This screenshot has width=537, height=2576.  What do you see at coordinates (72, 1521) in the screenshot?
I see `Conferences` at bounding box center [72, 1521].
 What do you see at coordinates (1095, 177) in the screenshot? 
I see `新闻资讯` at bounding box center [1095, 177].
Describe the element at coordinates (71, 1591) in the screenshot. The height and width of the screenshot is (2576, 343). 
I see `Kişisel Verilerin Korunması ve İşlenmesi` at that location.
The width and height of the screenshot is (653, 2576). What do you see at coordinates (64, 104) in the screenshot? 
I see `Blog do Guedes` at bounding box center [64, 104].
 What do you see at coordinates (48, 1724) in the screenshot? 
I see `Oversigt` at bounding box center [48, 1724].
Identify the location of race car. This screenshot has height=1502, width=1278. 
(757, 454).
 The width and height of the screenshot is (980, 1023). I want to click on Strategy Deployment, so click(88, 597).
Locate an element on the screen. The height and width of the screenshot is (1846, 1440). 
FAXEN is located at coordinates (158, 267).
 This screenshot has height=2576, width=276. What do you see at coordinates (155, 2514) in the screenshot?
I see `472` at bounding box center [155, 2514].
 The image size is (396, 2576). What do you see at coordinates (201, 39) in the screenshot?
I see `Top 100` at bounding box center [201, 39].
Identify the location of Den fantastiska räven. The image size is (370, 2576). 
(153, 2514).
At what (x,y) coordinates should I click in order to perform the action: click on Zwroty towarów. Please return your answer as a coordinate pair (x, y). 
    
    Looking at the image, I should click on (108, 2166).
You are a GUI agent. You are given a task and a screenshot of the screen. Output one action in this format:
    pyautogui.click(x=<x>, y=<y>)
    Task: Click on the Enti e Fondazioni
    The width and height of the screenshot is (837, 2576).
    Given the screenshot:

> _The request_: Format every line of the material above as a numbered list, omitting blank lines.

> _In response_:
1. This screenshot has width=537, height=2576.  What do you see at coordinates (72, 1521) in the screenshot?
2. I see `Conferences` at bounding box center [72, 1521].
3.  What do you see at coordinates (1095, 177) in the screenshot? 
4. I see `新闻资讯` at bounding box center [1095, 177].
5. Describe the element at coordinates (71, 1591) in the screenshot. The height and width of the screenshot is (2576, 343). 
6. I see `Kişisel Verilerin Korunması ve İşlenmesi` at that location.
7. The width and height of the screenshot is (653, 2576). What do you see at coordinates (64, 104) in the screenshot? 
8. I see `Blog do Guedes` at bounding box center [64, 104].
9.  What do you see at coordinates (48, 1724) in the screenshot? 
10. I see `Oversigt` at bounding box center [48, 1724].
11. Identify the location of race car. This screenshot has height=1502, width=1278. 
12. (757, 454).
13.  The width and height of the screenshot is (980, 1023). I want to click on Strategy Deployment, so click(88, 597).
14. Locate an element on the screen. The height and width of the screenshot is (1846, 1440). 
15. FAXEN is located at coordinates (158, 267).
16.  This screenshot has height=2576, width=276. What do you see at coordinates (155, 2514) in the screenshot?
17. I see `472` at bounding box center [155, 2514].
18.  The image size is (396, 2576). What do you see at coordinates (201, 39) in the screenshot?
19. I see `Top 100` at bounding box center [201, 39].
20. Identify the location of Den fantastiska räven. The image size is (370, 2576). 
21. (153, 2514).
22. At what (x,y) coordinates should I click in order to perform the action: click on Zwroty towarów. Please return your answer as a coordinate pair (x, y). 
23.     Looking at the image, I should click on (108, 2166).
24. You are a GUI agent. You are given a task and a screenshot of the screen. Output one action in this format:
25.     pyautogui.click(x=<x>, y=<y>)
26.     Task: Click on the Enti e Fondazioni
27.     The width and height of the screenshot is (837, 2576).
28.     Given the screenshot:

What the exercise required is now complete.